In the Gaza interview transcript, which city did the team of Israeli commandos drive into on Sunday?
+++ SOURCE PASSAGE
AMY GOODMAN: This is Democracy Now! I’m Amy Goodman, with Juan González.

JUAN GONZÁLEZ: The death toll in Gaza has risen to at least six after Israel launched its heaviest airstrikes on the region since 2014, targeting scores of buildings, including a TV station, Al-Aqsa TV. Israeli airstrikes also reportedly hit dozens of homes. Militants in Gaza responded by launching hundreds of homemade rockets into Israel. One person in Israel was reported killed, a Palestinian man in Ashkelon. Sixteen others were injured, including at least one—two critically. The recent escalation began after a team of Israeli commandos drove into the southern Gaza city of Khan Younis Sunday in a clandestine raid that killed seven Hamas members, including a commander. Israel said one of its soldiers had been killed in an exchange of fire before Israel called in tank fire and airstrikes while the commandos escaped back to Israel.

AMY GOODMAN: Well, for more, we’re joined by Muhammad Shehada, a writer and activist from the Gaza Strip, writes for Haaretz, The Forward and other publications.

Muhammad, welcome to Democracy Now! Can you explain to us what you understand is happening in Gaza, as you join us from Sweden, where you’re a student?

MUHAMMAD SHEHADA: Well, it started with Israel carrying out an undercover assassination against the top Hamas leader, Nour Baraka, at the worst and most inexcusable time one could ever think about: only a few days after Hamas and Israel supposedly reached an understanding to restore tranquility and calm and reintroduce progress to Gaza. Once the Israeli cover was blown up, Hamas retaliated with a barrage of improvised, primitive projectiles on Israel’s south, with the aim to draw a red line of deterrence for Israel, that it cannot do as it may please in the Gaza Strip. Israel responded immediately with an explicit implementation of the Oxford definition of “terrorism,” basically intimidating and terrorizing Gaza’s civilian caged population as an instrument to achieve political gains—essentially, to send strong messages to Hamas and, according to a senior Israeli officer, exact a price from the other side.

The bombed buildings are usually predesignated targets, where Israel’s choice of the next target is carefully calibrated in accordance with the desired magnitude of pain it wishes to leave Gaza with in order to teach it a lesson, so that when people wake up, they see destruction, rubble and funerals everywhere. They would be, presumably, terrorized back into passivity. This morning, a senior Israeli Air Force commander said that the nature of the targets, quote, “are completely different from anything we’ve known in the past.” These targets are high-rise buildings in the city centers.

AMY GOODMAN: Can you talk—

MUHAMMAD SHEHADA: And so, eight—

AMY GOODMAN: Can you talk about the bombing of Al-Aqsa TV in Gaza?

MUHAMMAD SHEHADA: Well, basically, Israel claims to have warned people in advance that the building is going to be targeted, a compound for Al-Aqsa TV. However, it doesn’t make it any better to give people a choice between losing their constructions or homes or losing their lives. Today, for instance, people were awakened at 4:30 in the morning, in the very early morning, to an Israeli phone call saying, “You have only one minute to leave your homes, or else you will die inside them.” Afterwards, Al-Yaziji Tower, in the very heart of Gaza, was obliterated from existence, reduced to rubble and misery. And people—that construction, in addition to seven others, including Al-Aqsa TV compound, used to house tens of Gazan families, civilian families, essentially, including kindergartners—kindergartens and entrepreneurial centers. So what we are seeing here is that Israel is trying to teach Gazans a lesson not to walk out of the line, not to be loud about their slow death, by inflicting the severest and most traumatic pain it could afford to do.
++++++
+++ GIVEN INFORMATION
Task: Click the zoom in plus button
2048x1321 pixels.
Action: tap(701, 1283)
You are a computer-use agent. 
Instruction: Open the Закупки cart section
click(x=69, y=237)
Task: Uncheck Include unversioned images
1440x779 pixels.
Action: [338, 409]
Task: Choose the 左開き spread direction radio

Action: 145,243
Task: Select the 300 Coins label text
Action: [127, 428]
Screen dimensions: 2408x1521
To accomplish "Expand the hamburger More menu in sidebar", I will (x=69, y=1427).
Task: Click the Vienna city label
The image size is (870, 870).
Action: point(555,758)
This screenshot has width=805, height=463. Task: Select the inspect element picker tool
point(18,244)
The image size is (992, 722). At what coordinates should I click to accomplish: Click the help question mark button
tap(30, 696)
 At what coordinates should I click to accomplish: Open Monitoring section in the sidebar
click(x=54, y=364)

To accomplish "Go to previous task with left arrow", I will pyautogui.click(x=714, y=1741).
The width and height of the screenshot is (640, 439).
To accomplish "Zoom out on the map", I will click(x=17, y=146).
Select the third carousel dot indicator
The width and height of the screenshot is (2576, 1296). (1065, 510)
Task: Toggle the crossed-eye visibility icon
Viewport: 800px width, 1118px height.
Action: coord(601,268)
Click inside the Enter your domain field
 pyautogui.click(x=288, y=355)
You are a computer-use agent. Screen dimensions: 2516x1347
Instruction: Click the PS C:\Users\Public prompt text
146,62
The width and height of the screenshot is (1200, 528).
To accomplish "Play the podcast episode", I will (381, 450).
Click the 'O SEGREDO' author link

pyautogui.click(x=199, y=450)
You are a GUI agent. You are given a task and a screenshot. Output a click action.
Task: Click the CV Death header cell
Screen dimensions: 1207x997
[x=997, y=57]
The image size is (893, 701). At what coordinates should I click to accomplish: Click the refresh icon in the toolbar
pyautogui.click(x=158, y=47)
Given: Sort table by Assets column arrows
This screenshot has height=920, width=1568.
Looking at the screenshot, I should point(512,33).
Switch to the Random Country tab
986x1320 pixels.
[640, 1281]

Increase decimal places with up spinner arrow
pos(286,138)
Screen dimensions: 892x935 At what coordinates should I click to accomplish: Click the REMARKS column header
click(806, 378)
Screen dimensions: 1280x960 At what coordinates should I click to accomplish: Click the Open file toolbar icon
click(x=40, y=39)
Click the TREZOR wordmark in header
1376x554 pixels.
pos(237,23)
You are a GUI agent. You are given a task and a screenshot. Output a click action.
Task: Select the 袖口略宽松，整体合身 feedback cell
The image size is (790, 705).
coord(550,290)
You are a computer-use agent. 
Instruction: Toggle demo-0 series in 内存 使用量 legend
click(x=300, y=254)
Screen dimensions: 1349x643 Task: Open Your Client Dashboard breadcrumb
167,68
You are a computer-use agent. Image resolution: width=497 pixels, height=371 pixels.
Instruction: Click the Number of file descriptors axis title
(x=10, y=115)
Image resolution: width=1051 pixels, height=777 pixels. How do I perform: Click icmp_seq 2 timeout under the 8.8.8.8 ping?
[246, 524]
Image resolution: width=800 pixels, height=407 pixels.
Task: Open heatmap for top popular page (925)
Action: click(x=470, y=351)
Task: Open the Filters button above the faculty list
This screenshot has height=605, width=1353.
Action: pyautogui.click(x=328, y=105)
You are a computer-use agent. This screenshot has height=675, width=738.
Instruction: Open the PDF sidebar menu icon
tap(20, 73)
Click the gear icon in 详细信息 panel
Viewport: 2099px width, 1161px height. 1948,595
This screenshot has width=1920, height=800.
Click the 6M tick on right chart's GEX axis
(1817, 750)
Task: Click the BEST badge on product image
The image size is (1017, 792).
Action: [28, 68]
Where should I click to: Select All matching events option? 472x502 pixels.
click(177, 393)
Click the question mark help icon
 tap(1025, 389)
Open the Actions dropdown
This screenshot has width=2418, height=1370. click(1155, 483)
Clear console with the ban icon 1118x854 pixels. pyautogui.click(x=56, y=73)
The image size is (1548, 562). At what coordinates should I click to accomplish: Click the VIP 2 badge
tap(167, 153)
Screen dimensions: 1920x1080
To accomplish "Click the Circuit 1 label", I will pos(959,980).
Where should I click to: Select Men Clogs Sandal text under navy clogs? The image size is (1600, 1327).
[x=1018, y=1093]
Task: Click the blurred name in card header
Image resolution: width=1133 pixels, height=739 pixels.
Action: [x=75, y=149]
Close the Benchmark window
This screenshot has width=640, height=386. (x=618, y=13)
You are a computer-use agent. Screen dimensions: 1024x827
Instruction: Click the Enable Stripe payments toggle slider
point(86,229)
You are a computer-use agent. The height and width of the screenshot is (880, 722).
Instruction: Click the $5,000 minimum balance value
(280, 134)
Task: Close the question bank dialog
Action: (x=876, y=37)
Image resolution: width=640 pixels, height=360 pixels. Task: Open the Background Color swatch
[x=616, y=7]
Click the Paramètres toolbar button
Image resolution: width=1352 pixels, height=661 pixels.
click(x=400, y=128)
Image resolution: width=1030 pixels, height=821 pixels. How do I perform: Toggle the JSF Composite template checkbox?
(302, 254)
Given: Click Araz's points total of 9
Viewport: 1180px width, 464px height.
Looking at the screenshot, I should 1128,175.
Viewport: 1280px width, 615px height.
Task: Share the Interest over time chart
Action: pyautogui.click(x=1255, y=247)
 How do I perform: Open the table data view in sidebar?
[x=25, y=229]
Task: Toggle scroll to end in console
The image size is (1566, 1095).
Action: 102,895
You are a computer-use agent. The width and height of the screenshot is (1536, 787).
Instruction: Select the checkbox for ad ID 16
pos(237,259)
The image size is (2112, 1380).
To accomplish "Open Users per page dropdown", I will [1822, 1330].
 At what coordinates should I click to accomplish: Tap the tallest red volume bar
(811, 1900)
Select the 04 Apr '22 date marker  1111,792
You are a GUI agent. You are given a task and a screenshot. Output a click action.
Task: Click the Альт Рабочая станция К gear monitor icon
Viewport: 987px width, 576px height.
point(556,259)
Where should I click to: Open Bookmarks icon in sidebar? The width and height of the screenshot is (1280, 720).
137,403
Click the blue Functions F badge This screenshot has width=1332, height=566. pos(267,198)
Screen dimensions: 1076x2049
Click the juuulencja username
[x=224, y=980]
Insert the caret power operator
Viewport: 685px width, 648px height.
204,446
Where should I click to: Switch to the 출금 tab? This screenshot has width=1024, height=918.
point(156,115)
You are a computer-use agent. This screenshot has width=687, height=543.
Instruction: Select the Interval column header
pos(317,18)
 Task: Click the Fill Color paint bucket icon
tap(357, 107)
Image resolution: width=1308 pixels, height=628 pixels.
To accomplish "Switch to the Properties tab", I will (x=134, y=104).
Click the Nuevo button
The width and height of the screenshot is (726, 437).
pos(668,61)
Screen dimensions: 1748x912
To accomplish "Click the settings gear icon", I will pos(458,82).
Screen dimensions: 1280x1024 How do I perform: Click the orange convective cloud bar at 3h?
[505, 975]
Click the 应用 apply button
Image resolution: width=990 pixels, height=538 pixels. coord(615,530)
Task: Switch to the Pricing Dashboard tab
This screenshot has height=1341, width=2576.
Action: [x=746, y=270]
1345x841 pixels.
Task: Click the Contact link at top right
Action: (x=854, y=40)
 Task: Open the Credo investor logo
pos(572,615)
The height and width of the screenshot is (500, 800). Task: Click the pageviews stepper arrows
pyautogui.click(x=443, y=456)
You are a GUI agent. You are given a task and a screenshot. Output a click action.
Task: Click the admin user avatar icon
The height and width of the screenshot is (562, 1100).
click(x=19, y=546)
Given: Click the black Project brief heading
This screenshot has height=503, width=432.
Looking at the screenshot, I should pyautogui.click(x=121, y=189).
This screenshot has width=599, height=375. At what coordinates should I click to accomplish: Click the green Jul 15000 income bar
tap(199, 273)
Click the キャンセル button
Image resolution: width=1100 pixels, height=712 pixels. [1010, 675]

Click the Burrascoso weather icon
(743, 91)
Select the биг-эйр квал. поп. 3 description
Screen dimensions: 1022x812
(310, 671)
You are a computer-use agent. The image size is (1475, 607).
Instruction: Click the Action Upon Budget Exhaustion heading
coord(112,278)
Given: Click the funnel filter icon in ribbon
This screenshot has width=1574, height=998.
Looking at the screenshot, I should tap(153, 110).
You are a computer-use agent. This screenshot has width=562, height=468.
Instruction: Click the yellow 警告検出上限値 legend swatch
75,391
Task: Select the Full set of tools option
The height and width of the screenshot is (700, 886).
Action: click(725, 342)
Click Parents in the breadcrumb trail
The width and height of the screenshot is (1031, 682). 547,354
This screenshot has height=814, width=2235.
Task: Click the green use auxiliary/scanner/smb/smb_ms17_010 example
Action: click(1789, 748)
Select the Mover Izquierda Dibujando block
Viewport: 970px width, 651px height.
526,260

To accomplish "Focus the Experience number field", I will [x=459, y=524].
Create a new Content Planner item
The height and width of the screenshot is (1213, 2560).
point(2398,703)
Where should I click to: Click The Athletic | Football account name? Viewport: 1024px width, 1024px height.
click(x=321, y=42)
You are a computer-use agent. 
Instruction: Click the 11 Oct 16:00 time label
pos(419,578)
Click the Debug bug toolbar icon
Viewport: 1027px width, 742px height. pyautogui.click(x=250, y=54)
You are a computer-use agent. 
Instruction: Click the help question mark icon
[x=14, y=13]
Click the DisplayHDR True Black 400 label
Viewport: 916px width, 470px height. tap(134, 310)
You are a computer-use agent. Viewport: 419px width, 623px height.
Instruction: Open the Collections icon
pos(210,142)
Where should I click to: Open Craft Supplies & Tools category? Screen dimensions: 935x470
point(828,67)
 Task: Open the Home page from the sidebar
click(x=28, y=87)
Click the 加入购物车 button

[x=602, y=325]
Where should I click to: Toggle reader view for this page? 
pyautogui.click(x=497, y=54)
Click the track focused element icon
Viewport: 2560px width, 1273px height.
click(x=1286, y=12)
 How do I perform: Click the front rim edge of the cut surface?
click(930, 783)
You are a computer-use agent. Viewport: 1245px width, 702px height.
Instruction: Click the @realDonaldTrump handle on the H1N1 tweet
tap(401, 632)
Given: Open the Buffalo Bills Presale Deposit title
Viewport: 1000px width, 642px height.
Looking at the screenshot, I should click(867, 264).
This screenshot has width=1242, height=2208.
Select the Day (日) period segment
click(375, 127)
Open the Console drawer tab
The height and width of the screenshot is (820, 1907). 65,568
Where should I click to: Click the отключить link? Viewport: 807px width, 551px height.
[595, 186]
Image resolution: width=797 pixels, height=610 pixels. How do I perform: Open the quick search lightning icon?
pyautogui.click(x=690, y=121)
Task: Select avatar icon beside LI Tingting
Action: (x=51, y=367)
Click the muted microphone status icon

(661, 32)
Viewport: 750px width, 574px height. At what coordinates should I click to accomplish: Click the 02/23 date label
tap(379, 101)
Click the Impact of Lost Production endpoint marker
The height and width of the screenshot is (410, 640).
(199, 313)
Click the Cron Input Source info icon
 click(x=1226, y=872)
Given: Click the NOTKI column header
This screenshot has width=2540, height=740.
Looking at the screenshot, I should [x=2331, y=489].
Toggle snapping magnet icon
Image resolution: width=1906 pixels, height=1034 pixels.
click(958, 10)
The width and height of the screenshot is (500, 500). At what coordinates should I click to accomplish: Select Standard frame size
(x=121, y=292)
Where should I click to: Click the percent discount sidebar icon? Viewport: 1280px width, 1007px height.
++++++
▶ _SOLUTION_: Khan Younis, in southern Gaza.